First, we need to define what is meant by QE “didn’t work”.
QE as a policy is meant to generate inflation in the economy by printing money. On the surface, this sounds simple enough, after all everyone has a pretty good notion of what “printing money” means.
Unfortunately, the only simple part of that two word phrase is the word “printing”.
It turns out that Money, in this modern age, is not that easy to define.
Putting it very simply, money is anything that anyone accepts as payment for goods or services. Conversely, it follows that if not enough people accept something as payment, then it cannot be considered to be money.
Hold this thought while we dive a little deeper into the mechanics of the Fed’s QE programs.
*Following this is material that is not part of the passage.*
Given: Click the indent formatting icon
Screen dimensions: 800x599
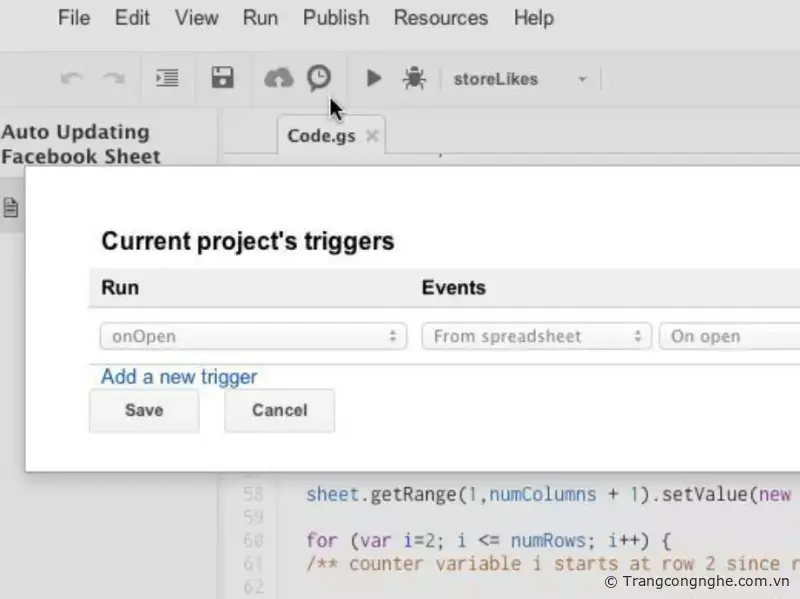Looking at the screenshot, I should click(167, 78).
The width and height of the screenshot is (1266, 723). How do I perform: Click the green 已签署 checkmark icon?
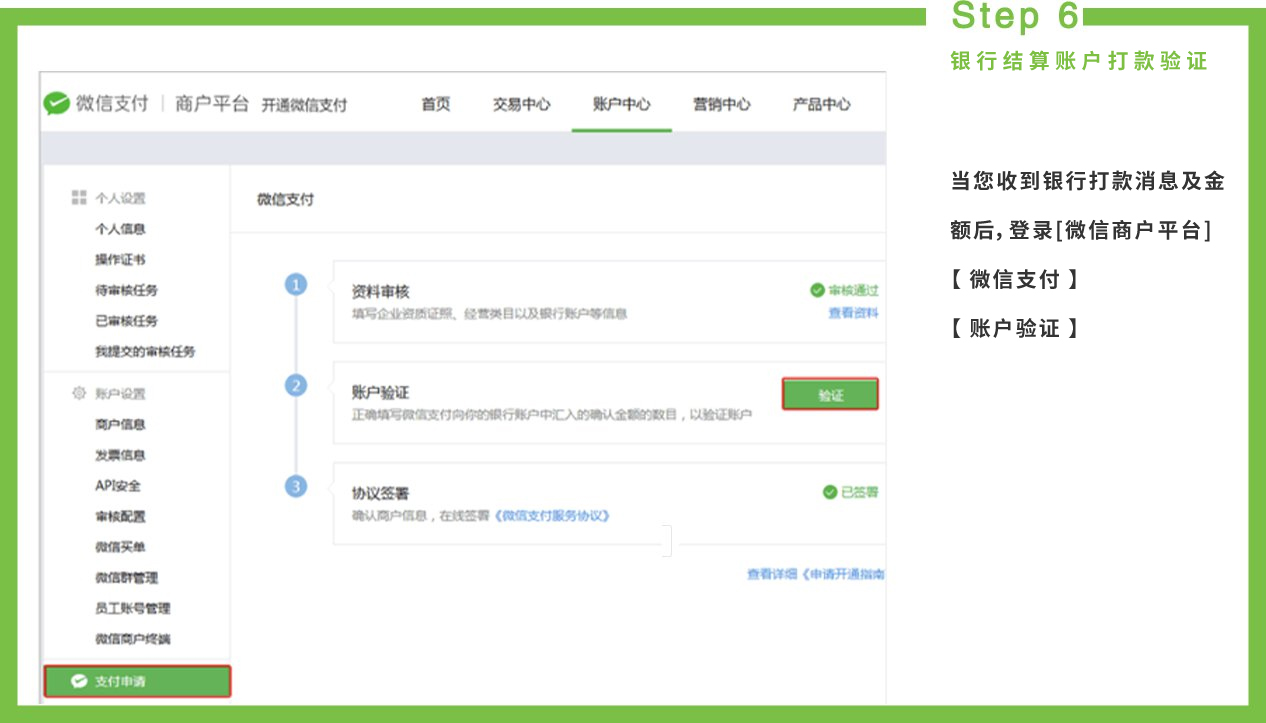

In every iteration of QE, the Fed pays for the assets it purchases in bank reserves. Recall that bank reserves are not money.
However, the Fed thinks it is (they have yet to indicate otherwise).
Trillions of USDs worth of reserves have been pumped into the financial system as a result, simultaneously withdrawing the same notional amount of US Treasuries, mortgage backed securities, etc.
Hence, QE is nothing more than an asset swap, since banks are transferring fixed income instruments from the asset side of their balance sheet in exchange for reserves, which also sit on the asset side.
Nothing is created in the financial system in such a transaction – it’s pretty much the equivalent of moving stuff from one’s right pocket to their left one.
The reason the Fed continues these asset swaps is seemingly because of the incorrect mainstream belief that new money is created in the economy by banks loaning out bank reserves.
Banks do not loan out bank reserves, instead, banks create money in the economy ex nihilo .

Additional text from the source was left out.